◆ Action item
All lines in the data bearing the string "will" should be identified and copied.

Collected data
-- -- --

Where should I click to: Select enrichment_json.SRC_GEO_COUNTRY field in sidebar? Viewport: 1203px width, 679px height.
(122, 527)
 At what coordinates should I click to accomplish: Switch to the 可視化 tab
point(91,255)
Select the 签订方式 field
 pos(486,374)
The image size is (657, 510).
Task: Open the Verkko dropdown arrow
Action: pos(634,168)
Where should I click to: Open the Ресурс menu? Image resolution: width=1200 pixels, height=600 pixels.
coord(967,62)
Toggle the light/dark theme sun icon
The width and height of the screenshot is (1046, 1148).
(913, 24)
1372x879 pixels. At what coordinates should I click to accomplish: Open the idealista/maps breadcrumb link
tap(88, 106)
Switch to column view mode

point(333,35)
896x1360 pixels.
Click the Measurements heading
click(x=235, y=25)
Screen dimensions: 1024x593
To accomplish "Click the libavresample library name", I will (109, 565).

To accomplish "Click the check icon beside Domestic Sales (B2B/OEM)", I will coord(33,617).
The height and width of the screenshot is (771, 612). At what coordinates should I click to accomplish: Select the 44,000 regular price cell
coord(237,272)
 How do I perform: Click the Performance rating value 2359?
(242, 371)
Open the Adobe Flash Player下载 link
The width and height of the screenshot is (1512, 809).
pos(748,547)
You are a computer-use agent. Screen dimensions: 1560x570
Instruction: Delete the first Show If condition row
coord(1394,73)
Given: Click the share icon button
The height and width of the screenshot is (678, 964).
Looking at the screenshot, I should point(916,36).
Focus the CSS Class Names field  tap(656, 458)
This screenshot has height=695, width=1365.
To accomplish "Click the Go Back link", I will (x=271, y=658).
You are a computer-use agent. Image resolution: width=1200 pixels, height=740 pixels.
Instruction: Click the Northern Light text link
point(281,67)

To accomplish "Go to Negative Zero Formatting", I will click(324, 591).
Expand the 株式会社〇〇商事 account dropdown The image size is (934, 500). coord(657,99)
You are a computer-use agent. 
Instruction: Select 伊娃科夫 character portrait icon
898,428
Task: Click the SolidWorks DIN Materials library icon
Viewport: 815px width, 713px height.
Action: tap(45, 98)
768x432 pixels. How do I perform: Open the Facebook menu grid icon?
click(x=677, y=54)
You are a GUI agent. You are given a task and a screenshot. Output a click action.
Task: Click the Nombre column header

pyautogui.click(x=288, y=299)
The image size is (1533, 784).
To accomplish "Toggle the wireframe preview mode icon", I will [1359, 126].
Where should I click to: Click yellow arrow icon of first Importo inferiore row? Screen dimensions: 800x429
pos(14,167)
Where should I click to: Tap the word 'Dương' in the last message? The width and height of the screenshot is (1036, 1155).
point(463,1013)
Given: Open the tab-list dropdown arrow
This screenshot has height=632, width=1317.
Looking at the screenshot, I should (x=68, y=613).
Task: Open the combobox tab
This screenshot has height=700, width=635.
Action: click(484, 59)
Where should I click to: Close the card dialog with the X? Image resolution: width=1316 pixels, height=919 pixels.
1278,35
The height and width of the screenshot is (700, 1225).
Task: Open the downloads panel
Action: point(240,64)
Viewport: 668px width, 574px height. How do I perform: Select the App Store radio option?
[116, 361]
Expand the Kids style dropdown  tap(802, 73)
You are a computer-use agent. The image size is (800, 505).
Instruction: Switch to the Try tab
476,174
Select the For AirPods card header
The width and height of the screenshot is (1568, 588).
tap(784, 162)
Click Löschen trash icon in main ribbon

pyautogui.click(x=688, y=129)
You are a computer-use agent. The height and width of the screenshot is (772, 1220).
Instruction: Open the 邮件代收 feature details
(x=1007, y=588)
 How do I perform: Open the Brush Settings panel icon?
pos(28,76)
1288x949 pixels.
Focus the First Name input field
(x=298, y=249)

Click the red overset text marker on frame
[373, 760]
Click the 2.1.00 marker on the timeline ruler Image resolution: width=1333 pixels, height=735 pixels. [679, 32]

-- -- --

◆ Task response
To accomplish "Click the libavresample library name", I will (109, 565).
To accomplish "Click the check icon beside Domestic Sales (B2B/OEM)", I will coord(33,617).
To accomplish "Click the Go Back link", I will (x=271, y=658).
To accomplish "Go to Negative Zero Formatting", I will click(324, 591).
To accomplish "Toggle the wireframe preview mode icon", I will [1359, 126].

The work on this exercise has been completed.